听到师坛主将病气过给百里轻淼,他摇摇头道:“不对,师坛主的病气不可能影响到她。”

“为何?”这件事钟离谦倒是不知道了。

殷寒江伸出一根手指点在百里轻淼蒙着的眼罩上,动作突然,钟离谦惊得袖中滑出一个竹简,生怕他手指按进去,百里轻淼这只眼睛就真瞎了。

好在殷寒江的手指落在眼罩上便不动了,他说道:“师从心无法对百里轻淼下咒,只废了一只眼睛就停手,他的病气怎么可能过给她,还一病一年多?”
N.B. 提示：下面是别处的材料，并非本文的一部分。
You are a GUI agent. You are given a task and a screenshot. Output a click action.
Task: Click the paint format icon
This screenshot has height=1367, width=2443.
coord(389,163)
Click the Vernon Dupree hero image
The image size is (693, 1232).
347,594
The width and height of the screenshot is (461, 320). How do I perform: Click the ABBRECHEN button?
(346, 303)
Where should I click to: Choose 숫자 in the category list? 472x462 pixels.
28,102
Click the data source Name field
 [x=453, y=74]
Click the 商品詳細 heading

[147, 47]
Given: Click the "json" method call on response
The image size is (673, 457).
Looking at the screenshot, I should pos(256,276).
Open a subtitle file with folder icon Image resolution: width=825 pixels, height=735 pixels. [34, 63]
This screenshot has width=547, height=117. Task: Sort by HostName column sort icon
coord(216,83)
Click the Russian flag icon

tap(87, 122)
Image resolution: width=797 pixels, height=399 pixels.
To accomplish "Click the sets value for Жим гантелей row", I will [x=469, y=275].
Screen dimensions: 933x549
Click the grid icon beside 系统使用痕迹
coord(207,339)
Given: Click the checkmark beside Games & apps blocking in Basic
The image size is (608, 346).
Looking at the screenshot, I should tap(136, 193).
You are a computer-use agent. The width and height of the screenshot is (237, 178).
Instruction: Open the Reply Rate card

钟离谦对此事不太清楚,听殷寒江解释后立刻对宿槐道:“去请师坛主。”

“不必。”殷寒江随手绘出一道传讯符,传讯符的内容是:“滚过来!”

钟离谦:“……”

眼前的殷寒江,与他最初认识的殷寒江,已经判若两人了。

师坛主收到传讯飞速赶过来,他惶恐地听钟离谦说明事情原委后道:“其实钟离坛主说明要求时,属下非常为难,照顾百里姑娘那一晚,我始终没有靠近她,一直坐在角落里的。”

师坛主指了指离百里轻淼最远的那个角落。

“你没有刻意将病气过给她,为何第二天她就发烧了?”钟离谦问道。

师坛主抖得更厉害了:“是她自己夺走的!那天晚上她被裘护法打晕,半夜突然睁开眼睛,来到我面前,主动吸了我的病气。”

“什么?”百里轻淼不可置信地说,“我完全不记得这件事。”

“我、我也不知道为什么啊!”师坛主裹紧外袍,“你没听我最近都不太咳嗽了吗?大半病气全被你吸入体内,我功力大减,生怕被人发现,苗坛主与阮坛主拉拢我时,我都不敢出手!”

几人听了师坛主的话大为不解,却不知道在他们询问师坛主时,幽冥血海发生了巨大的变化。

由于是先天神祇封印十八万魔神之处,幽冥血海的天空受魔气影响,一直是灰蒙蒙的。这一层灰雾不是云层,而是混沌之力与魔气融合而成的吞噬能量,这股能量挡住了阳光和乌云,使得幽冥血海方圆百里的天气百万年间没有任何变化。

而今天,一道劫云试图在血海上空凝结,几次妄图成型皆被吞噬能量吸收,它无力地释放了九道小小的火花便消失了。

劫云消失的瞬间,波涛汹涌的海面忽然卷起漩涡,一人手持黑色长戟自漩涡飞出。

他竟无视幽冥血海上空无法飞行的限制,一举冲至悬崖上。

那人闭目静思,似乎在吸收这段日子的记忆与体悟,足足过去十二个时辰,他才缓缓睁开眼。

他身上只着一件白色单衣,单衣上满是被法宝刺穿的洞,他随手一招,一件灰袍披在身上,随着灰袍一同出现的,还有三本书以及一块红色的石头。

那人先是拿起《灭世神尊(第一卷)》翻了翻,低声道:“已过去一年半,却是我迟了。”